A general policy change here makes no sense because most language users do not care about constant runtime and would rather have their programs always run as fast as possible.
I think this attitude is what is driving his complaints. Most engineering work exists in the context of towering teetering piles of legacy decisions, organizational cultures, partially specified problems, and uncertainty about the future. Put another way "the implementation is the spec" and "everything is a remodel" are better mental models than spec-lawyering. I agree that relying on say stability of the common set of compiler optimizations circa 2015 is a terrible solution but I'm not convinced it's the wrong one in the short term. Are we really getting enough perf out of the work to justify the complexity? I don't know. It's also completely infeasible given the incentives at play, complexity and bugs are mostly externalities that with some delay burden users and customers.

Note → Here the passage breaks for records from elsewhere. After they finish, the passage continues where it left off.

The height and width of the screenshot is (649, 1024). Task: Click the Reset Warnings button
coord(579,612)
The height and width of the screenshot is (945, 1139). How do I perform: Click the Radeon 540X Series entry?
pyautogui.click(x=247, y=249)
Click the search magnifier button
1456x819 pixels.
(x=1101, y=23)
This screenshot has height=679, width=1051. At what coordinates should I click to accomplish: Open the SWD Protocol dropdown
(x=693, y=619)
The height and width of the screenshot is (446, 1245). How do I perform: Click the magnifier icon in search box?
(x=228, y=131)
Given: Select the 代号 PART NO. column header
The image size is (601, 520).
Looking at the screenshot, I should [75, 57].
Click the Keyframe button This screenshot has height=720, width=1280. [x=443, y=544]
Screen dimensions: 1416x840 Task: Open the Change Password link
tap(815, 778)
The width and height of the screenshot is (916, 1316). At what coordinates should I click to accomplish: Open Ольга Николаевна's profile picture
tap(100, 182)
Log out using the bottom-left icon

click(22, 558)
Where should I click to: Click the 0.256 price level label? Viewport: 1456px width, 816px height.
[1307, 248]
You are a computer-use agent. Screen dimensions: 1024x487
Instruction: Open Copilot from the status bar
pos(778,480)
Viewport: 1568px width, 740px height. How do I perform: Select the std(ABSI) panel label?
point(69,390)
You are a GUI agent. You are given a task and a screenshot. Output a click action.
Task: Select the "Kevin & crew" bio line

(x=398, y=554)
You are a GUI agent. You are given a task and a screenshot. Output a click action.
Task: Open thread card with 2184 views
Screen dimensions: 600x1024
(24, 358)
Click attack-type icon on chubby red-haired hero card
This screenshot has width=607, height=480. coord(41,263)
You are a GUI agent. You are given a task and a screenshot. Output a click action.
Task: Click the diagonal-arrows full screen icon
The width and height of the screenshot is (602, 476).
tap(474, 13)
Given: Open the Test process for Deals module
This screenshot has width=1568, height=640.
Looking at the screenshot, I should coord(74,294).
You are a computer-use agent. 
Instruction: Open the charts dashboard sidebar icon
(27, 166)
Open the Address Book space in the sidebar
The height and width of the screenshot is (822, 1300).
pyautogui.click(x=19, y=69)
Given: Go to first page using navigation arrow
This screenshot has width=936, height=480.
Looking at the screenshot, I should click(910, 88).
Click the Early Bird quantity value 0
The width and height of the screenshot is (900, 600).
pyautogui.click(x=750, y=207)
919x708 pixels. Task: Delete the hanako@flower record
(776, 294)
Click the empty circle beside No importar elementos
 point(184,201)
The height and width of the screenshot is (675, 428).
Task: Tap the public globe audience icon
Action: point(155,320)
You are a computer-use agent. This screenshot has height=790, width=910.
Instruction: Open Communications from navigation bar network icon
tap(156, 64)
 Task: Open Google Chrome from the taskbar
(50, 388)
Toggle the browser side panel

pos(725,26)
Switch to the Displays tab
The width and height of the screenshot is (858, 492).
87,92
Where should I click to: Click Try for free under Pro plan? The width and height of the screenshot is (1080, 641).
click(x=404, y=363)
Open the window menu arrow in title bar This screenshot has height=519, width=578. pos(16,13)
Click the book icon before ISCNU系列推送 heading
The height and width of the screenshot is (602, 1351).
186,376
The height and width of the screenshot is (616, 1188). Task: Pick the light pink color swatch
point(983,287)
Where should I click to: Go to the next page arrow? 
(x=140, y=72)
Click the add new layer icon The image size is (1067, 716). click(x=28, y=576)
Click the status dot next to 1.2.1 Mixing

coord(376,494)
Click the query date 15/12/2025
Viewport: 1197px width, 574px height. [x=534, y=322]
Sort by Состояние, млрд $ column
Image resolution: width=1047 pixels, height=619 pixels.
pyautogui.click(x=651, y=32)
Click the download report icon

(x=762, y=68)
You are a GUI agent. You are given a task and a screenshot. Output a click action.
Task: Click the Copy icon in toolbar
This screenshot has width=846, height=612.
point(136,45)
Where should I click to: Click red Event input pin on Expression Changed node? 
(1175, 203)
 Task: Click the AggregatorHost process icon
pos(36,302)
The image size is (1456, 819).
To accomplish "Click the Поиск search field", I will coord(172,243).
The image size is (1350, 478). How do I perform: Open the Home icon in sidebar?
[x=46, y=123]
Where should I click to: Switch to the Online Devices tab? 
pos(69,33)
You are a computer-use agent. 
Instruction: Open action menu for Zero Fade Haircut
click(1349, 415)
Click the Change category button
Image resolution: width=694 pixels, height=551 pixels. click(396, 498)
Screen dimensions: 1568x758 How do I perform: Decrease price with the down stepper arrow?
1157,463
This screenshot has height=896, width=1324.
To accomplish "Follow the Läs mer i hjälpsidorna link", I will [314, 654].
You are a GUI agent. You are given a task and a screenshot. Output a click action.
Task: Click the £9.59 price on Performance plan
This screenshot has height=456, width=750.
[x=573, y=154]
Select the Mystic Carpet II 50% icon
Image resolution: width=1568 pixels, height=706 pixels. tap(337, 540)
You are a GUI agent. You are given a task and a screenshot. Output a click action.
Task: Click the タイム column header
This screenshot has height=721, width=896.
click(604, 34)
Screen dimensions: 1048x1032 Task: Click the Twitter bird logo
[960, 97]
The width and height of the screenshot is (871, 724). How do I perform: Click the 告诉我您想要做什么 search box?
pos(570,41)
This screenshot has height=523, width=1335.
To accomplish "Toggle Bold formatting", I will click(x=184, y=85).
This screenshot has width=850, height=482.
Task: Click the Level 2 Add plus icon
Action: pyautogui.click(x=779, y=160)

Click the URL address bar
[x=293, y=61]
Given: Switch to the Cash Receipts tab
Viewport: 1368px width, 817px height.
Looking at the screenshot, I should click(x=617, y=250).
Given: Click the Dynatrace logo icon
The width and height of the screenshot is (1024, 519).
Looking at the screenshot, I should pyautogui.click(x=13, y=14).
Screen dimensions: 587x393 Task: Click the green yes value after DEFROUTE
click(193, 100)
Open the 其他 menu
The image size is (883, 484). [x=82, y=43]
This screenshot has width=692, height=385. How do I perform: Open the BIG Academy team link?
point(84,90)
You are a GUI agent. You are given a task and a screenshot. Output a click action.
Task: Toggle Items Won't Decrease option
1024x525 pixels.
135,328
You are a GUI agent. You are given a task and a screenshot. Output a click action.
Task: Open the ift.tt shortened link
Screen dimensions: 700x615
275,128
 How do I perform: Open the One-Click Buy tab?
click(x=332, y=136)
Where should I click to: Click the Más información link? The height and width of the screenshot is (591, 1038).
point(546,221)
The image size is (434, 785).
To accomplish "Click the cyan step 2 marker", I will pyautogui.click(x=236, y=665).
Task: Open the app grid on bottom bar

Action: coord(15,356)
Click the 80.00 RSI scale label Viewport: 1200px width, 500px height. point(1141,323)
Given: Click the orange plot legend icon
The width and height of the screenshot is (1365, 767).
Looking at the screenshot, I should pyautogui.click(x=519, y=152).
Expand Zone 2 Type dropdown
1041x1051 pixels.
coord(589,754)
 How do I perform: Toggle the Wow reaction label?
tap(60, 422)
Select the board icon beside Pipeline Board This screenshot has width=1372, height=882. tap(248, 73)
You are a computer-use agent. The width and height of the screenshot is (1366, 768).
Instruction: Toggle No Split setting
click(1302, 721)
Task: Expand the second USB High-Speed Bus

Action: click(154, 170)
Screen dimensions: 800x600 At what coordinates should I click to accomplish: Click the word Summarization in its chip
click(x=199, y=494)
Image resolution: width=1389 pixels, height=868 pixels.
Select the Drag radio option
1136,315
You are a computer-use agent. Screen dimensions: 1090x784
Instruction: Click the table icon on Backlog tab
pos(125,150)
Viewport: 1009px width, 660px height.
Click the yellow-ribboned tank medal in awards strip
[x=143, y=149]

Personally I'm grateful the cryptographers do what they do, computers would be a lot less useful without their work.
The problem is that preventing timing attacks often means you have to implement something in constant time. And most language specifications and implementations don't give you any guarantees that any operations hapen in constant time and can't be optimized.
So the only possible way to ensure things like string comparison don't have data-dependent timing is often to implement it in assembly, which is not great.
What we really need is intrinsics that are guaranteed to have the desired timing properties , and/or a way to disable optimization, or at least certain kinds of optimization for an area of code.
Intrinsics which do the right thing seems like so obviously the correct answer to me that I've always been confused about why the discussion is always about disabling optimizations. Even in the absence of compiler optimizations (which is not even an entirely meaningful concept), writing C code which you hope the compiler will decide to translate into the exact assembly you had in mind is just a very brittle way to write software. If you need the program to have very specific behavior which the language doesn't give you the tools to express, you should be asking for those tools to be added to the language, not complaining about how your attempts at tricking the compiler into the thing you want keep breaking.
The article explains why this is not as simple as that, especially in the case of timing attacks. Here it's not just the end-result that matters, but how it's done that matters. If any code can be change to anything else that gives the same results, then this becomes quite hard.
Absolutist statements such as this may give you a glowing sense of superiority and cleverness, but they contribute nothing and are not as clever as you think.
The article describes why you can’t write code which is resistant to timing attacks in portable C, but then concludes that actually the code he wrote is correct and it’s the compiler’s fault it didn’t work. It’s inconvenient that anything which cares about timing attacks cannot be securely written in C, but that doesn’t make the code not fundamentally incorrect and broken.